[Exercise] Only one stretch of the data below is needed. Output the lines from the one with "Screen dimensions: 500x400" up to and including the one with "The height and width of the screenshot is (370, 1553).", exactly as they stand.

[Records provided]
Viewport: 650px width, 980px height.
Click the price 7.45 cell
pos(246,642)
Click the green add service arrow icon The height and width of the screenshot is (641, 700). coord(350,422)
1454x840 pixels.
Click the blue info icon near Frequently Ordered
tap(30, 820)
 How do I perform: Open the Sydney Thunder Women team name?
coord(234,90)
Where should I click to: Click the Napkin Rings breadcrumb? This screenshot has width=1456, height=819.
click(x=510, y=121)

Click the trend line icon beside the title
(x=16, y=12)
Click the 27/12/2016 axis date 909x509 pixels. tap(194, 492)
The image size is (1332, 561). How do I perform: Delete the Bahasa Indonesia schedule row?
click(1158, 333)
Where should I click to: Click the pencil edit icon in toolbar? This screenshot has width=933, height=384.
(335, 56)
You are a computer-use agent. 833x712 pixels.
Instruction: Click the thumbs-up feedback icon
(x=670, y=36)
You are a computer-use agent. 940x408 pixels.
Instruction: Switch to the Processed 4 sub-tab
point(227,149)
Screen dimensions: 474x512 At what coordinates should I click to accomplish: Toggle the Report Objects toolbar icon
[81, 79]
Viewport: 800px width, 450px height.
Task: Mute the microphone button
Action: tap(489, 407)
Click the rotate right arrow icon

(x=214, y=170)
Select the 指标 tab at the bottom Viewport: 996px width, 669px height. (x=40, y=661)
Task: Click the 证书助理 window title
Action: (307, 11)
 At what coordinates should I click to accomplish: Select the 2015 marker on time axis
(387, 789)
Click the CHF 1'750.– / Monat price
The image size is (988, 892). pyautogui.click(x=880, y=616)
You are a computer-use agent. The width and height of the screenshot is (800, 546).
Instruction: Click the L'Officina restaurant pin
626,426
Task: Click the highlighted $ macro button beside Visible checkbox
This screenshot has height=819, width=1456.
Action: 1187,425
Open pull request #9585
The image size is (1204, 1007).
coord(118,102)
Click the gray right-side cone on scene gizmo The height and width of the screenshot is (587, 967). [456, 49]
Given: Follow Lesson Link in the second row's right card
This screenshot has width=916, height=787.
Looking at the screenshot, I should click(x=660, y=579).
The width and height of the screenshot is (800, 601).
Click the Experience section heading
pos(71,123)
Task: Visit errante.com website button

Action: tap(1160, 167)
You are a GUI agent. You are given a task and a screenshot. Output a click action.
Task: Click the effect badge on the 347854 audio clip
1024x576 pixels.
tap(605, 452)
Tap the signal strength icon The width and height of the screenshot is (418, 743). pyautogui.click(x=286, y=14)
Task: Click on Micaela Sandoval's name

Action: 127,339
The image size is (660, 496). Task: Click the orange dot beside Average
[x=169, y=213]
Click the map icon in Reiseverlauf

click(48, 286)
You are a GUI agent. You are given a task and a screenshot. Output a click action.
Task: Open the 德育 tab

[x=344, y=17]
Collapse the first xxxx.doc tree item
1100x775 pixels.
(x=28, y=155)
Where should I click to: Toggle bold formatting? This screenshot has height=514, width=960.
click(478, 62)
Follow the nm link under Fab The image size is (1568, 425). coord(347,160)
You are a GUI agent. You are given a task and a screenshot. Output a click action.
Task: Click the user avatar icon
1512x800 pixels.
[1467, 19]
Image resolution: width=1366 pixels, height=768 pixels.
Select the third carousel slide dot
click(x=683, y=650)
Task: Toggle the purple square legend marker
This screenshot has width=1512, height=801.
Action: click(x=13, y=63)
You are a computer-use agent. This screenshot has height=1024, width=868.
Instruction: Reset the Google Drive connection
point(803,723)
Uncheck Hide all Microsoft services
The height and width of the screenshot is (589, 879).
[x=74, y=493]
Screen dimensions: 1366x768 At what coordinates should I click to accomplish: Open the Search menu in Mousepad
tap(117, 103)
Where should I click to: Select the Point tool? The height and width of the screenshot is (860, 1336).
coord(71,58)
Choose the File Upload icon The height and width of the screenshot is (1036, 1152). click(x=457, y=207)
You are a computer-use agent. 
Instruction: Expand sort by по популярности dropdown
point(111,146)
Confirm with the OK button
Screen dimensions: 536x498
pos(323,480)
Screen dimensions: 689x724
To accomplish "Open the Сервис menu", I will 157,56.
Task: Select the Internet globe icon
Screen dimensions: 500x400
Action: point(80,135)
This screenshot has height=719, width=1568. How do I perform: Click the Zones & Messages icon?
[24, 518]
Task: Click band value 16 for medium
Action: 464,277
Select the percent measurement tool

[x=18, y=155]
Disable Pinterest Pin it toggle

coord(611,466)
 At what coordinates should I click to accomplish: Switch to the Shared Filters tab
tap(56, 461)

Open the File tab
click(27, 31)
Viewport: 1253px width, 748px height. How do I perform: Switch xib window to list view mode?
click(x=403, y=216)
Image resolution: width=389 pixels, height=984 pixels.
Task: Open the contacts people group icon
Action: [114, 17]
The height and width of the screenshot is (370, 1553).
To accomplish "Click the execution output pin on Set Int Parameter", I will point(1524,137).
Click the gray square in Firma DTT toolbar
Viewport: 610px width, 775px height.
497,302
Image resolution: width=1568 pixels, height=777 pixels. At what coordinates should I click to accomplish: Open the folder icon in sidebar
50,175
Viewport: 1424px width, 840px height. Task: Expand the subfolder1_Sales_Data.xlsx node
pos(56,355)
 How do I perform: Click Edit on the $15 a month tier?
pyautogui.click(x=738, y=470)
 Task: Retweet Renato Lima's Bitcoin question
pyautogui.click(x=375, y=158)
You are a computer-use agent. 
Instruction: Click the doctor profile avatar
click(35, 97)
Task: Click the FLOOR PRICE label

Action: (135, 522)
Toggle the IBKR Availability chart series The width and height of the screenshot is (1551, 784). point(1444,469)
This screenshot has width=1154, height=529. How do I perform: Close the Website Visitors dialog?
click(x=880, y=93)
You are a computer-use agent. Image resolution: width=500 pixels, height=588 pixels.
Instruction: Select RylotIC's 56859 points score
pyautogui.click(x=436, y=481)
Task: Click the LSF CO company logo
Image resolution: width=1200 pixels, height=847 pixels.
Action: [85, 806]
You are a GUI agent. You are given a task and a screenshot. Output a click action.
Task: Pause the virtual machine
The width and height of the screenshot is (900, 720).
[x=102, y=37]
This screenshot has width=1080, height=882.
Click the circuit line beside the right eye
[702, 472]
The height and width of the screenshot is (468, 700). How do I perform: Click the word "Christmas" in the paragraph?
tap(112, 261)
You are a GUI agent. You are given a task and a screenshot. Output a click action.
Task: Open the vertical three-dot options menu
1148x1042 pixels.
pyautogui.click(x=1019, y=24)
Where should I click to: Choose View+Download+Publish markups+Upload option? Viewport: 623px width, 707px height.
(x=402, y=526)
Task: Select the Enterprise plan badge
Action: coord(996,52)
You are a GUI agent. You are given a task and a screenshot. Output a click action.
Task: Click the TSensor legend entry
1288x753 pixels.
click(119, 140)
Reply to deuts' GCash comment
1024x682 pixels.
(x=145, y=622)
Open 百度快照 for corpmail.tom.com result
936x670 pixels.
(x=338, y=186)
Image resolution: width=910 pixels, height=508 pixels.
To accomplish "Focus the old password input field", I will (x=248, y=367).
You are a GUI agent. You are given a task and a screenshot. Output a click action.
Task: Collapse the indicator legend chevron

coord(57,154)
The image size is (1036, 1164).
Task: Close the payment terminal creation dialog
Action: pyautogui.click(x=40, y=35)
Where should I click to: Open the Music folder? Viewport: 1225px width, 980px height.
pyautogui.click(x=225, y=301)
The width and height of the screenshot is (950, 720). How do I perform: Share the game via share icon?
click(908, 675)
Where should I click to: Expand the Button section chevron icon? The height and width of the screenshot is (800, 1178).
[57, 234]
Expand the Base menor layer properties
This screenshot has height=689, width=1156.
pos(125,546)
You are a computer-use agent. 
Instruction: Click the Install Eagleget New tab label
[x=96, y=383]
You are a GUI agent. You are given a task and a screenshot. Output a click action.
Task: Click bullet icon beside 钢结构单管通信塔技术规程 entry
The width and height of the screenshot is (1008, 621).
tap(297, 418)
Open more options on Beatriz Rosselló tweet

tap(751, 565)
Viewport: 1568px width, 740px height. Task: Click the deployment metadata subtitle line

[Final answer]
Screen dimensions: 500x400
Action: point(80,135)
This screenshot has height=719, width=1568. How do I perform: Click the Zones & Messages icon?
[24, 518]
Task: Click band value 16 for medium
Action: 464,277
Select the percent measurement tool

[x=18, y=155]
Disable Pinterest Pin it toggle

coord(611,466)
 At what coordinates should I click to accomplish: Switch to the Shared Filters tab
tap(56, 461)

Open the File tab
click(27, 31)
Viewport: 1253px width, 748px height. How do I perform: Switch xib window to list view mode?
click(x=403, y=216)
Image resolution: width=389 pixels, height=984 pixels.
Task: Open the contacts people group icon
Action: [114, 17]
The height and width of the screenshot is (370, 1553).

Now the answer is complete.